G7 Consulting Group·August 27, 2026·7 min read

Vendor demos are compelling but rarely predictive. This practical framework helps CFOs cut through marketing and evaluate AI finance solutions on what actually matters.

The market for AI finance solutions has exploded. Every ERP vendor, planning platform, and analytics tool now offers AI capabilities. Marketing decks look strikingly similar. Demonstrations feel almost identical. Distinguishing genuine value from packaging has become one of the most difficult tasks a CFO faces.

A structured evaluation framework can help. Not by producing a perfect answer, but by ensuring the right questions are asked.

Start With the Business Problem

Before evaluating any solution, define the specific business problem it is meant to solve.

  • Which finance workflow is currently constrained?
  • What outcome would justify the investment?
  • How will success be measured in real business terms?

Solutions purchased without a clearly defined problem consistently disappoint, regardless of their capabilities.

Six Criteria That Actually Predict Success

Across dozens of finance AI evaluations, a small number of criteria consistently separate solutions that succeed in production from those that do not.

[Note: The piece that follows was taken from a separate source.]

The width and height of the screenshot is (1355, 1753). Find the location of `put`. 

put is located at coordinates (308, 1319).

1. Ability to Connect to Real Financial Data

Every AI solution demos well on curated data. The real question is how quickly and reliably it can connect to production ERP, planning, and consolidation systems.

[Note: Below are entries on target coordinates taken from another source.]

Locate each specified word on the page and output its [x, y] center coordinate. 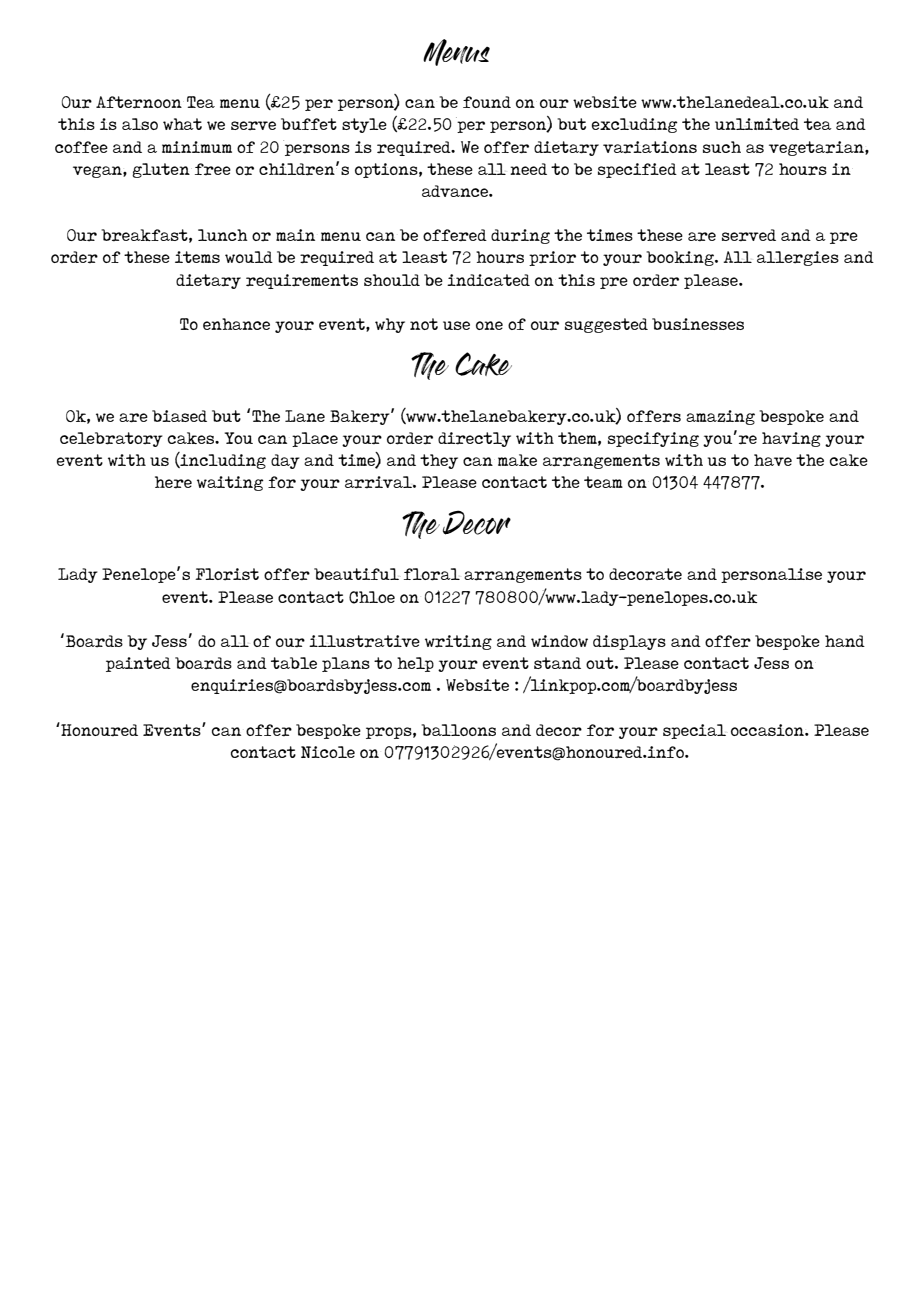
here [173, 482]
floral [432, 574]
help [415, 664]
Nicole [328, 752]
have [773, 460]
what [182, 124]
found [487, 102]
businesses [698, 324]
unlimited [757, 124]
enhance [236, 324]
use [456, 325]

Ask for a proof of value using your own data, not the vendor's sample environment.

2. Respect for Governance and Definitions

A solution that generates answers without respecting your semantic layer, access controls, and business rules will erode executive trust quickly.

Ask how the AI grounds its answers, whether it can consume governed metrics, and how it handles conflicting or ambiguous data.

3. Transparency of Answers

AI outputs must be explainable. Every answer should include supporting calculations, source data, and business context.

Ask to see how the solution handles a question that requires nuanced interpretation, and evaluate the transparency of the response.

4. Operational Maturity

Production AI requires monitoring, audit trails, access controls, and rollback procedures. These capabilities are often invisible in demos but essential in reality.

Ask how the solution handles failures, how usage is monitored, and how changes are managed over time.

5. Fit With Your Existing Stack

A solution that requires you to abandon your ERP, planning tool, or data platform is rarely the right answer. Modern AI capabilities should extend your stack, not replace it.

Ask how the solution integrates with the systems already in place, and how it accommodates future changes.

6. Total Cost of Ownership

License fees are only part of the total cost. Implementation effort, ongoing maintenance, and internal expertise all contribute meaningfully.

Ask what a realistic first-year cost looks like across all dimensions, not just the license.

Questions That Reveal More Than Demos

A short set of questions consistently produces more insight than a scripted demonstration.

  • Who owns your data once it enters the solution?
  • What happens if we discontinue the service?
  • How do you handle conflicting definitions across source systems?
  • What is the average time from purchase to first production use?
  • Can we speak with a customer who has been live for at least twelve months?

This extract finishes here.